Test Design: Present each player with a forced choice between design variants (Facets) before every match. The choice is visible in aggregate through public APIs that third-party sites like Dotabuff, STRATZ, and Dota2ProTracker surface as pick rates and win rates.

Sample Size: The entire DotA 2 player base, running millions of matches per week across all skill brackets and regions.

Duration: 22 months (May 2024 – March 2026), spanning multiple balance patches that functioned as iterative adjustments to the test parameters.

Metrics: Pick rate (revealed preference), win rate (effectiveness), skill-bracket distribution (complexity signal), meta evolution over time (robustness signal).

Analysis and Implementation: Close the test. For each hero, integrate the design variant supported by the data — adjusting for designer judgment where raw popularity conflicts with long-term game health. Deploy results as permanent changes.

This is textbook A/B testing methodology. The only unusual thing about it is the scale, the stakes, and the fact that the test subjects were playing a video game instead of clicking a checkout button.

The Broader Lesson: Ship the Experiment

There's a principle here that extends far beyond gaming.

Most teams — in software, in product design, in any field — agonize over design decisions in conference rooms. They debate. They prototype. They run small tests on subsets of users. And then they ship a single version, hoping they made the right call.
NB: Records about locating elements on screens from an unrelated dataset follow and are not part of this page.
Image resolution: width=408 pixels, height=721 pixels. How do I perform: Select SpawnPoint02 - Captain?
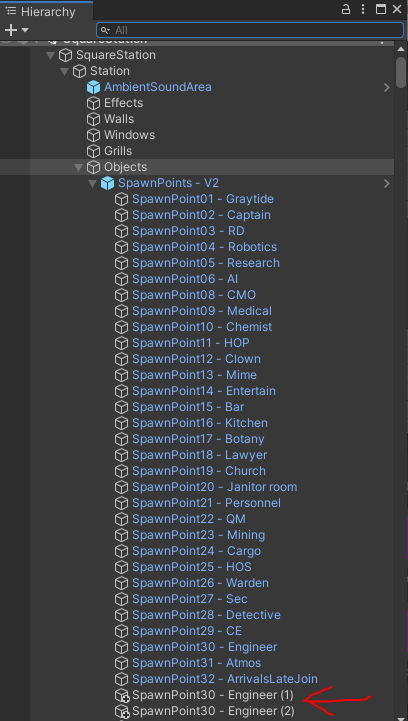201,215
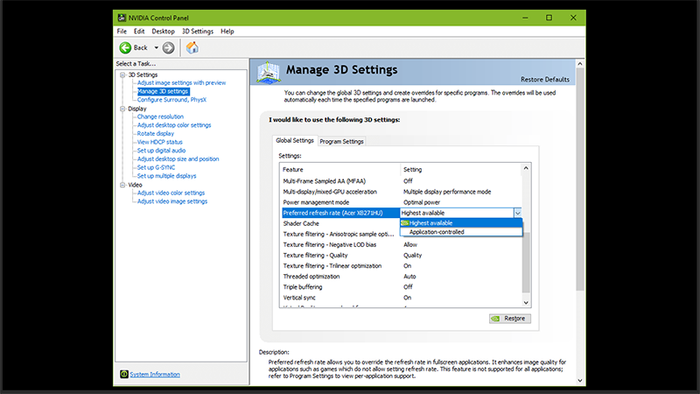Image resolution: width=700 pixels, height=394 pixels.
Task: Open the Back history dropdown arrow
Action: pos(156,48)
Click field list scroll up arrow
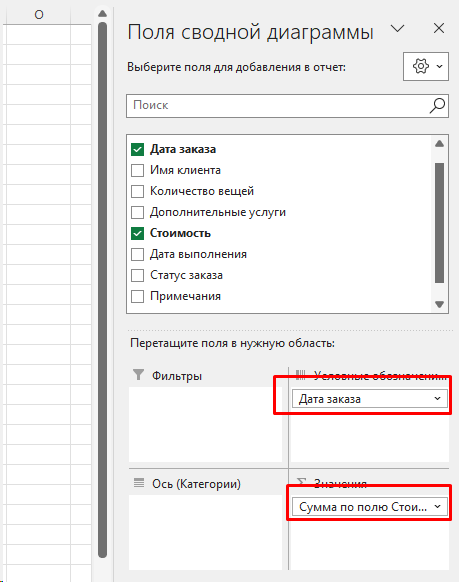This screenshot has width=459, height=582. 439,144
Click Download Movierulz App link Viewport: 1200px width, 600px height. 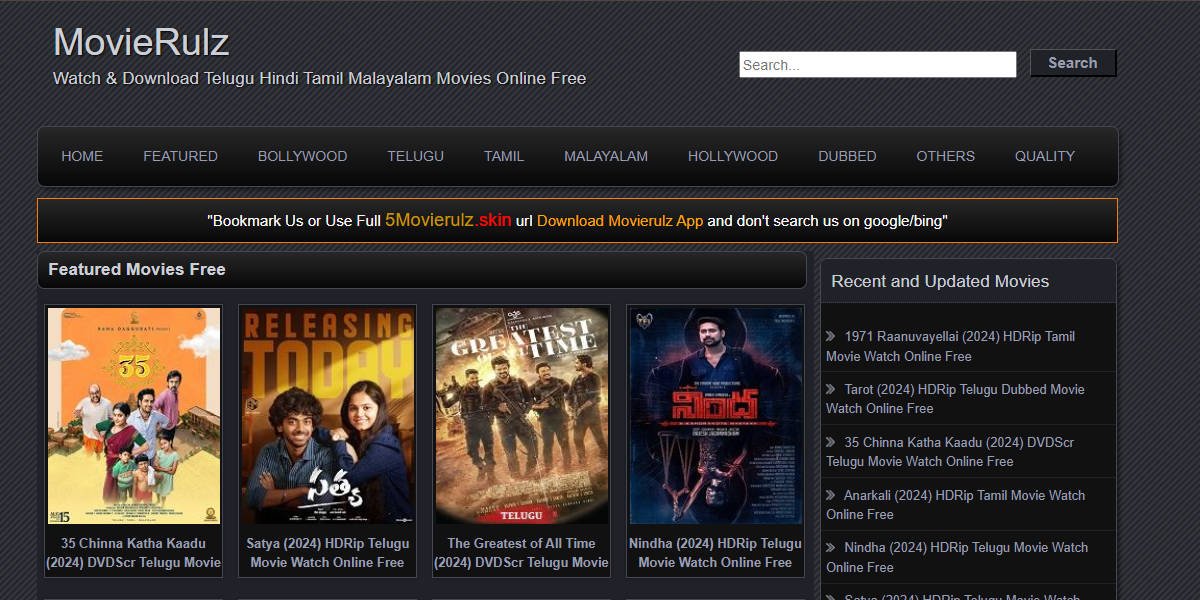point(621,220)
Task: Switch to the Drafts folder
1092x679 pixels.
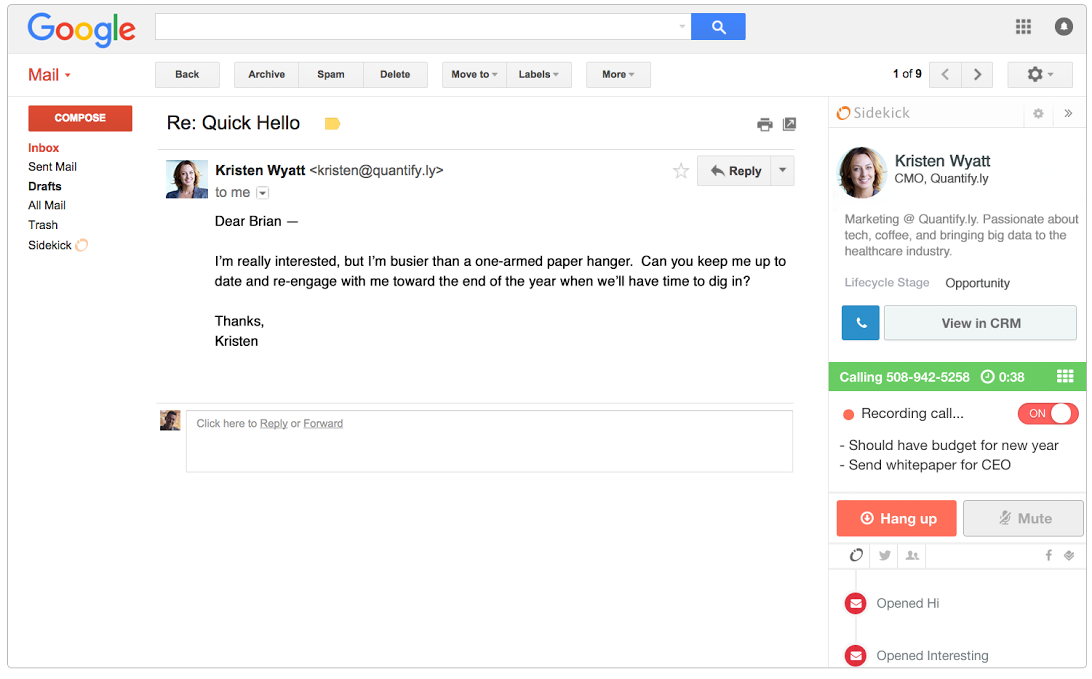Action: [x=45, y=186]
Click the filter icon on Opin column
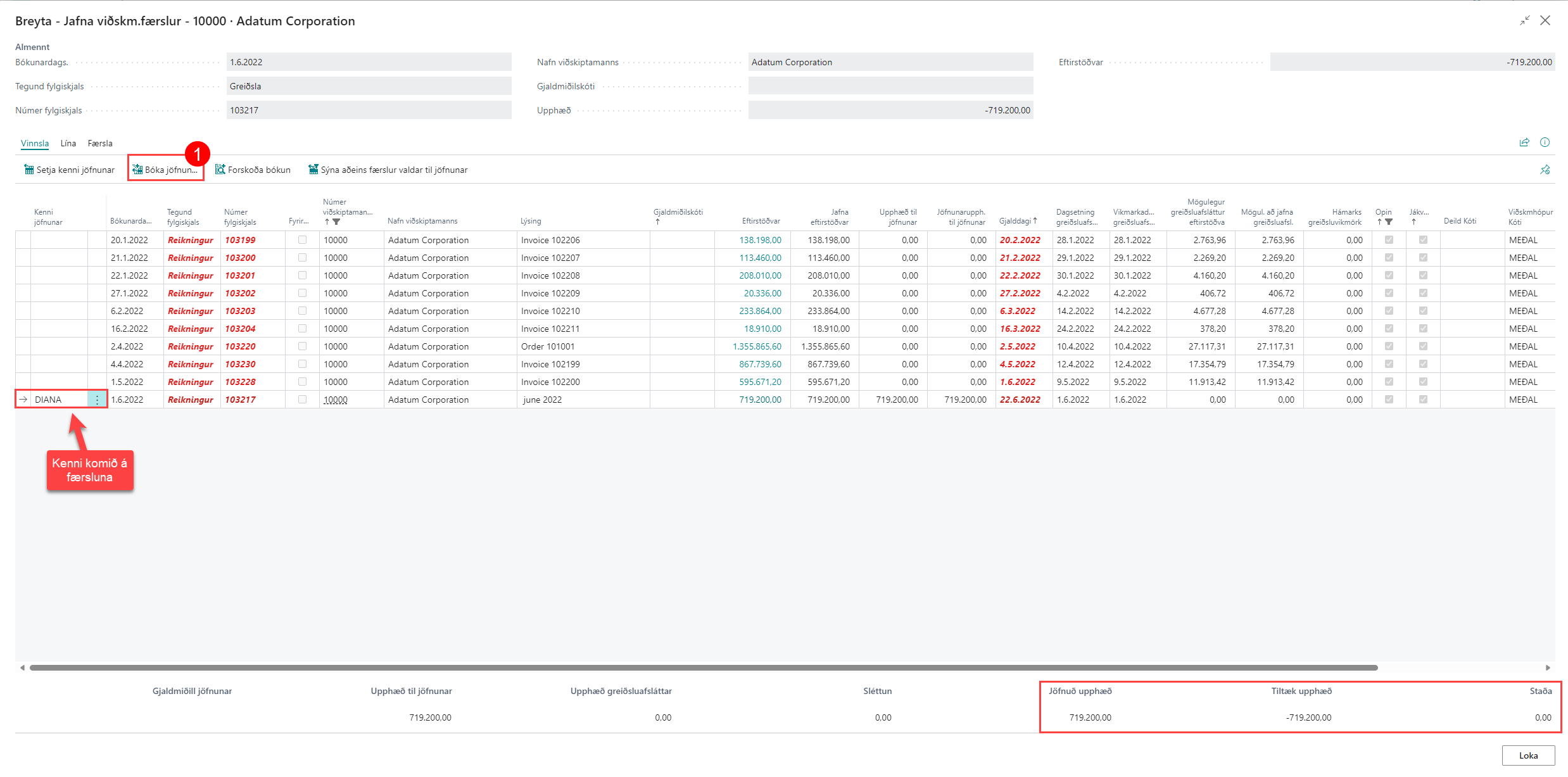The height and width of the screenshot is (777, 1568). (1389, 222)
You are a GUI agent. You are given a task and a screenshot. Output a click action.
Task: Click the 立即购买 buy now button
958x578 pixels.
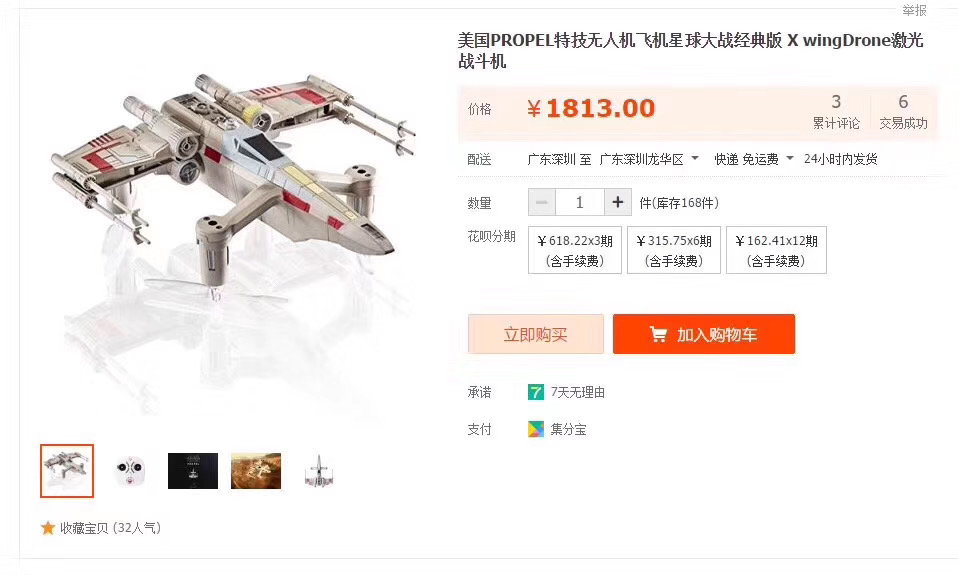536,334
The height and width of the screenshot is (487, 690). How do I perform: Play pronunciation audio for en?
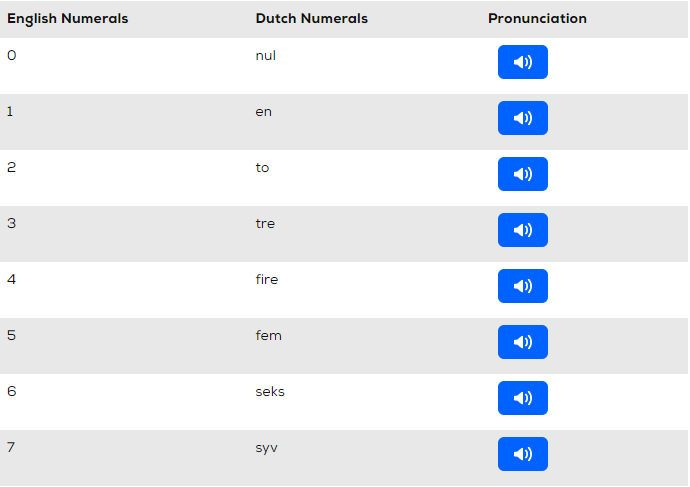click(x=523, y=118)
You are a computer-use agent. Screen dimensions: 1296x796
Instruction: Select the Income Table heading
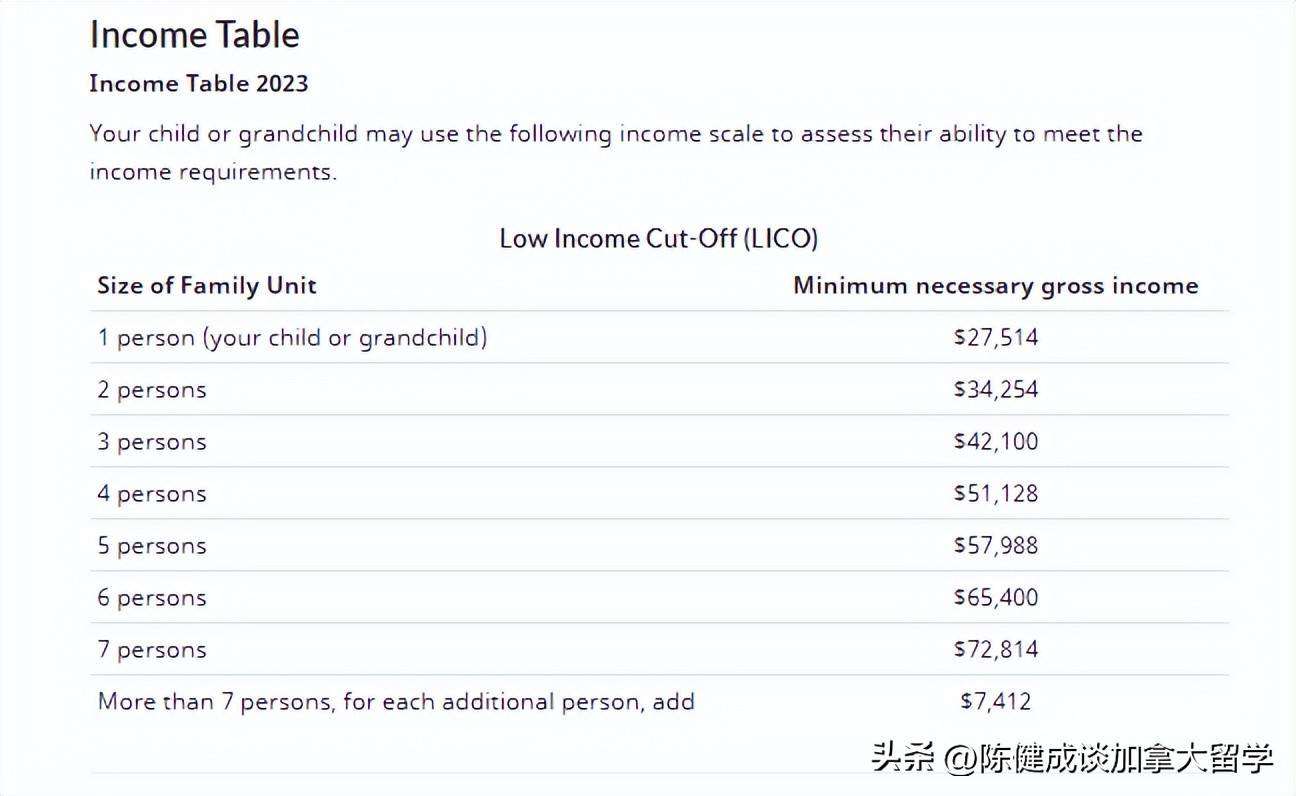click(194, 35)
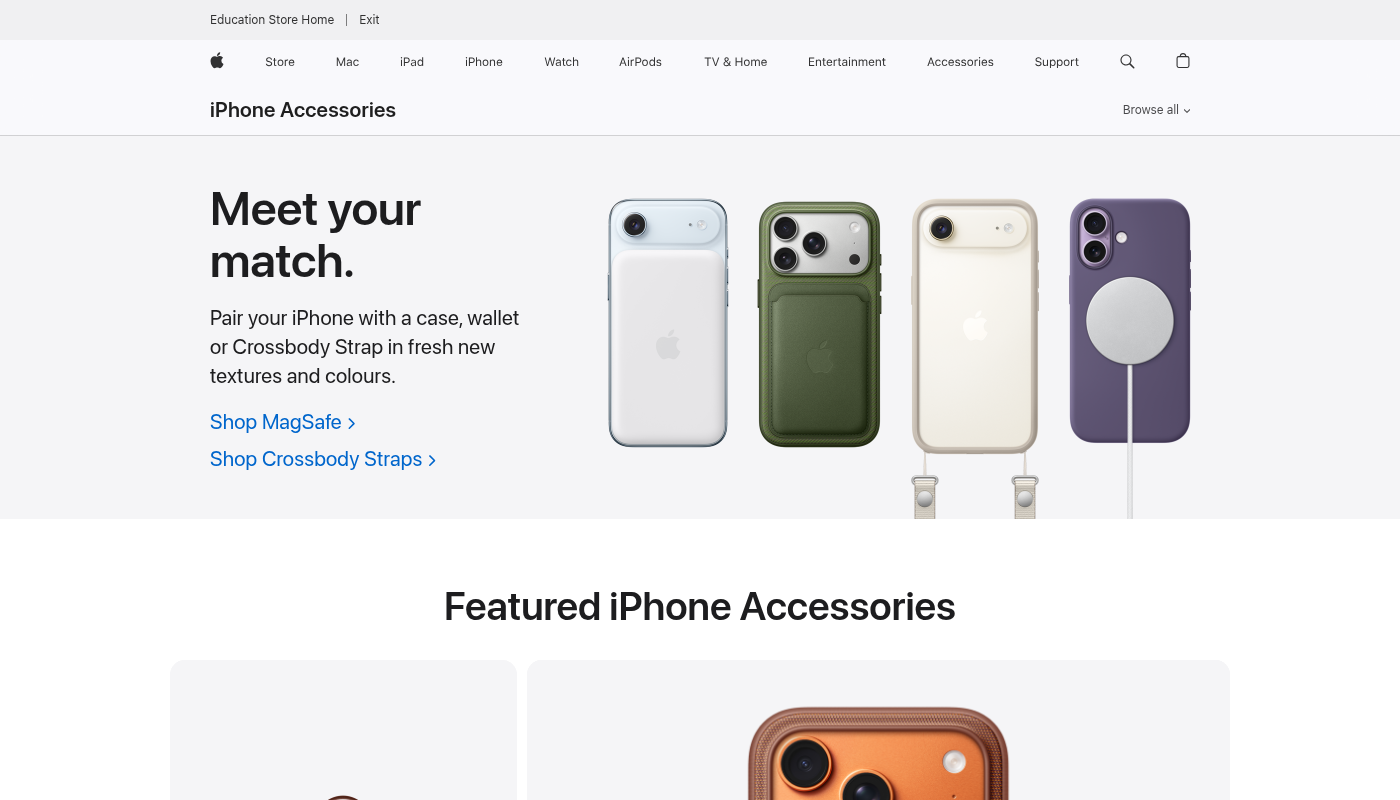Open the AirPods menu item
Viewport: 1400px width, 800px height.
pyautogui.click(x=640, y=62)
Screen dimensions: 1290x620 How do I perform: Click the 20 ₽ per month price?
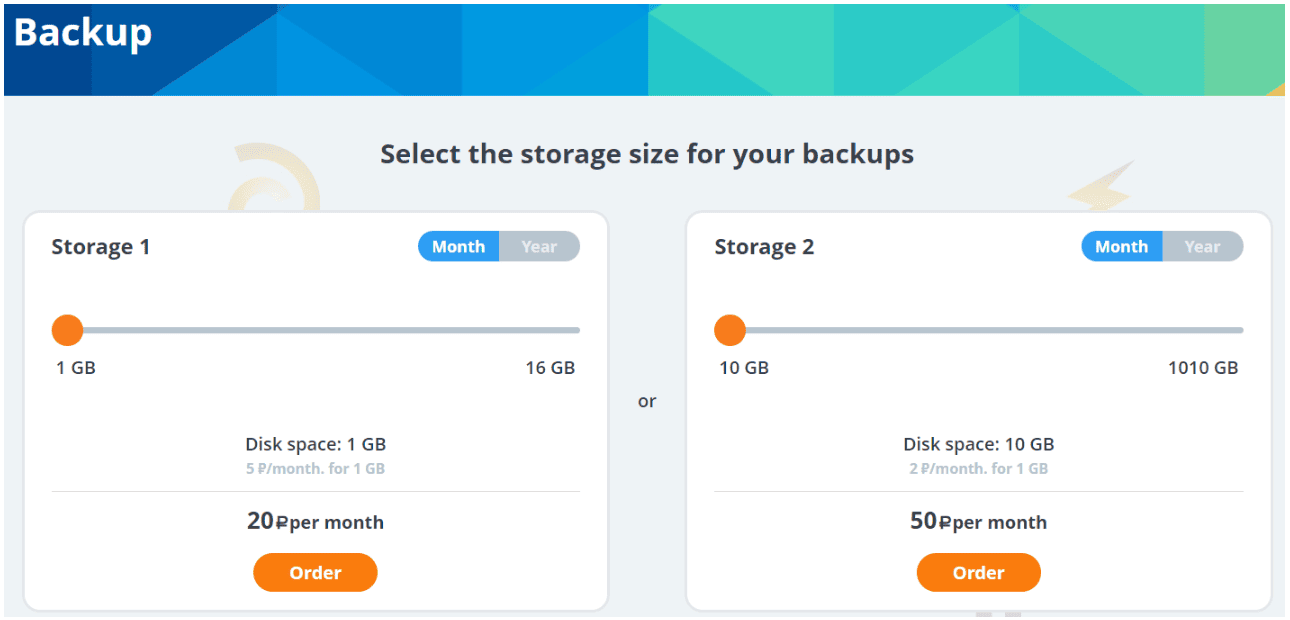click(x=315, y=521)
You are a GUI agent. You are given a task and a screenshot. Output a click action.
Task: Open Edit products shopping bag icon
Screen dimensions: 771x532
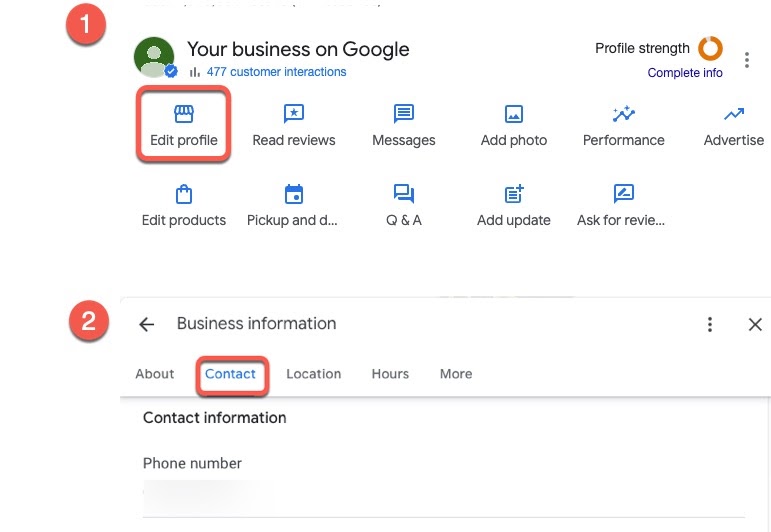coord(184,194)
What Valve did was different. They shipped the debate. They said: "We don't know whether Morphling should be an Agility carry or a Strength hero. Let's ship both and let 15 million players tell us." They said: "We don't know whether Axe's fantasy is a solo berserker or a team fighter. Let's find out." They said: "We don't know which version of Invoker is the most interesting. Let's build three and run the experiment for two years."

The cost was real. For 22 months, DotA 2's balance suffered. New players were confused. The game was harder to learn. Competitive integrity was compromised by imbalanced Facets that warped the meta. Valve accepted that cost — or more likely, decided it was worth paying for the data.

And now the experiment is over, and the game is reshaped by its results. Every hero in Dota 2 has been pressure-tested against alternative versions of itself, and the surviving designs carry the weight of billions of data points behind them.

No playtest, no focus group, no internal review could have produced that.

What Comes Next

Patch 7.41 dropped mid-tournament, and the professional scene is still adjusting. Win rates are volatile. Some heroes who relied on strong Facets are suddenly weaker. Others are liberated. The meta is in flux — which is exactly where Valve wants it, because a shifting meta generates engagement, and engagement generates data for the next round of iteration.

For players and fans, this is one of the most exciting periods in DotA 2's recent history. Not because something was added, but because the game was refined by the largest live design experiment it's ever undergone.

And for anyone who thinks about product design, A/B testing, or decision-making under uncertainty: pay attention. Valve just showed the world what it looks like when you stop testing in a lab and start testing in production — at scale, for real, with the courage to commit to the results.

They just never told anyone that was the plan.

Patch data and statistics referenced in this post are drawn from Dotabuff, Liquipedia, Dota2ProTracker, STRATZ, and reporting from Insider Gaming, The Gamer, GosuGamers, Dot Esports, CyberScore, Strafe, and esports.gg.